= Beginning of Section =

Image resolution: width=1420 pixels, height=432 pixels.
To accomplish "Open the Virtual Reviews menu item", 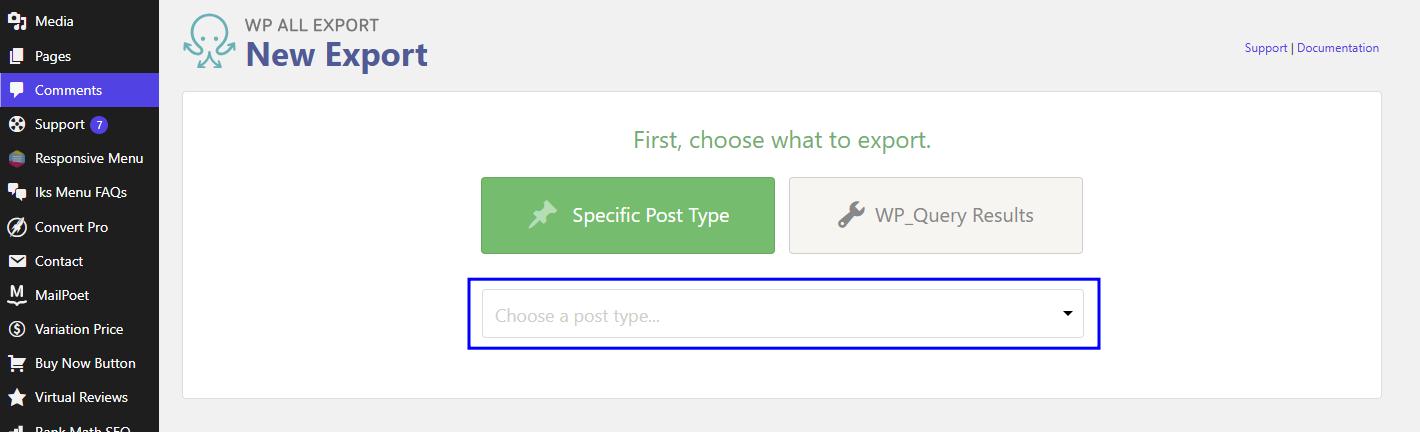I will [81, 397].

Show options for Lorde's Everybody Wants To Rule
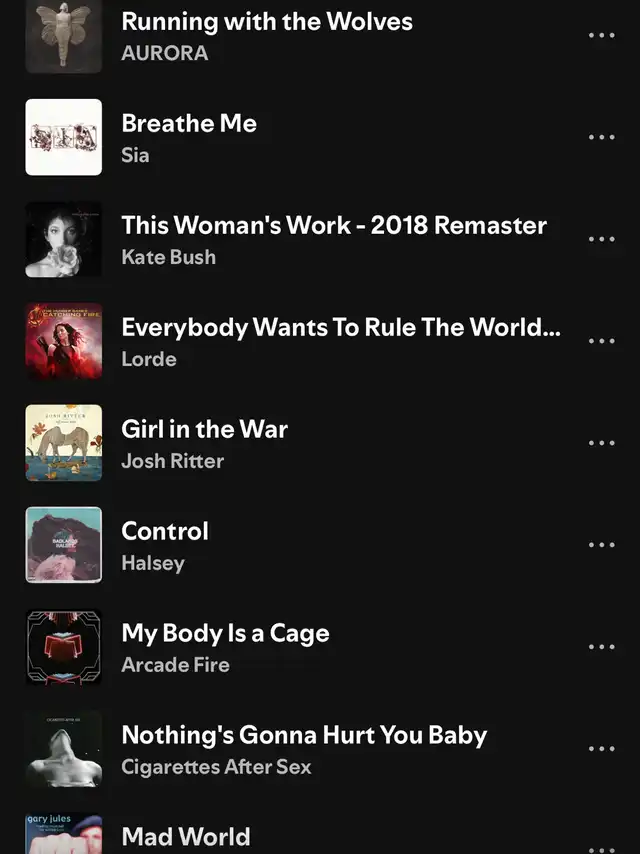point(601,341)
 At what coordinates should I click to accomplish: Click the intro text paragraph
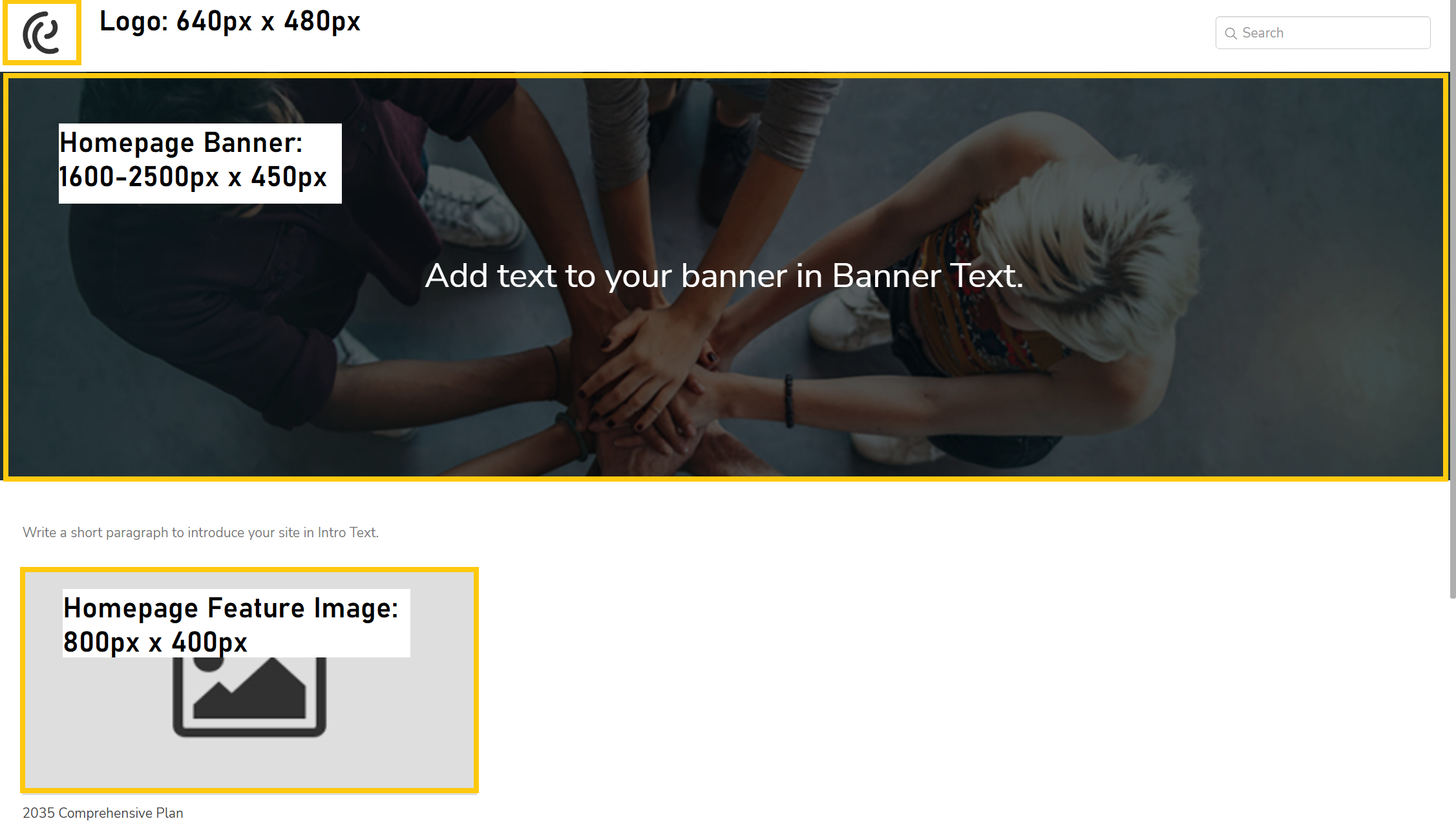click(x=200, y=532)
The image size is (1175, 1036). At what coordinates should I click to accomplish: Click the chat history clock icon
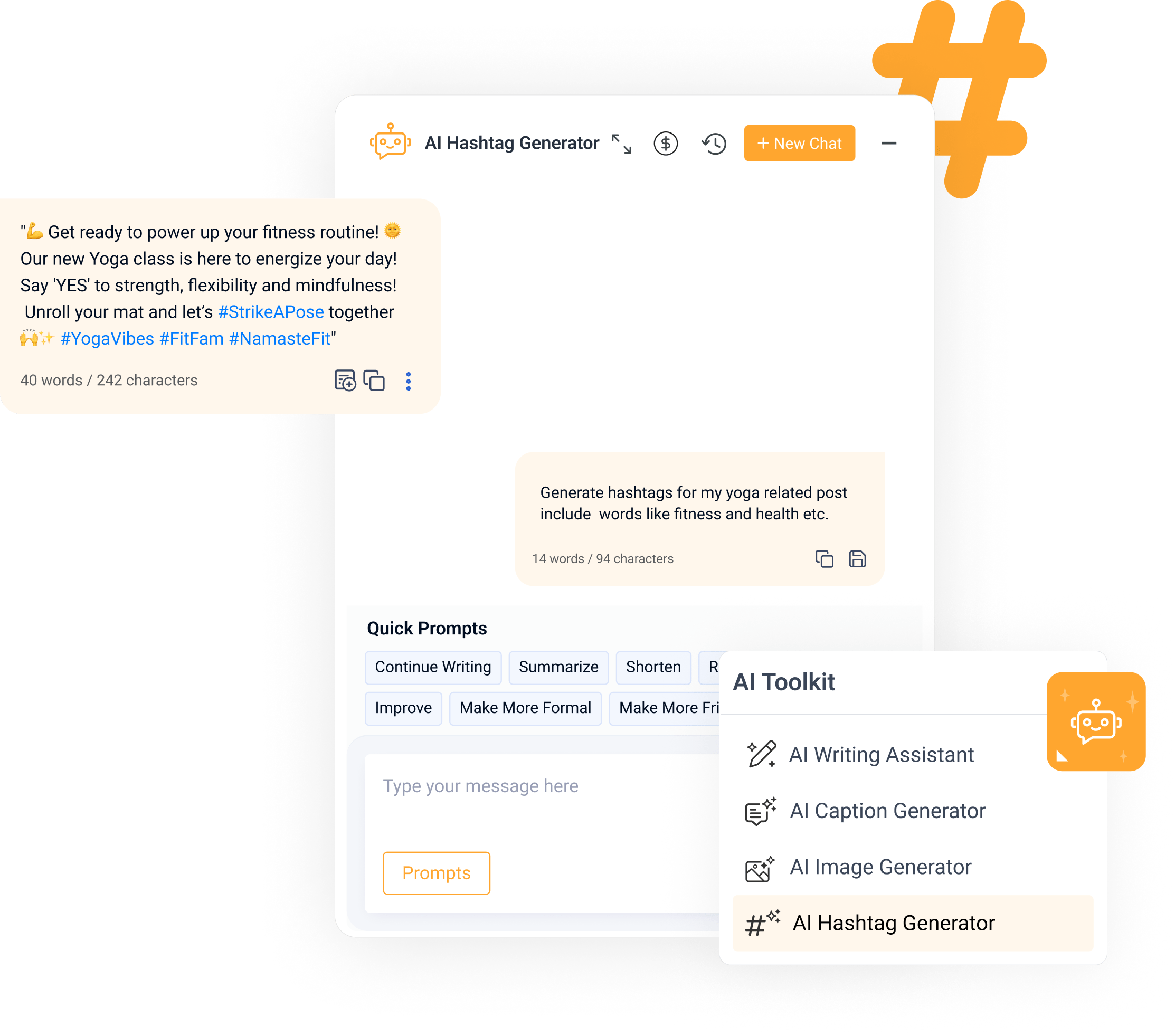[716, 142]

= End of Section =

◆ **Task details**
Which lines run from the one holding "Show options for" through the end of the records? Reproduce them word for word, both ends included, with no pictures.

◆ **Your solution**
Show options for Lorde's Everybody Wants To Rule
point(601,341)
 At what coordinates should I click to accomplish: Click the intro text paragraph
click(x=200, y=532)
The image size is (1175, 1036). At what coordinates should I click to accomplish: Click the chat history clock icon
[716, 142]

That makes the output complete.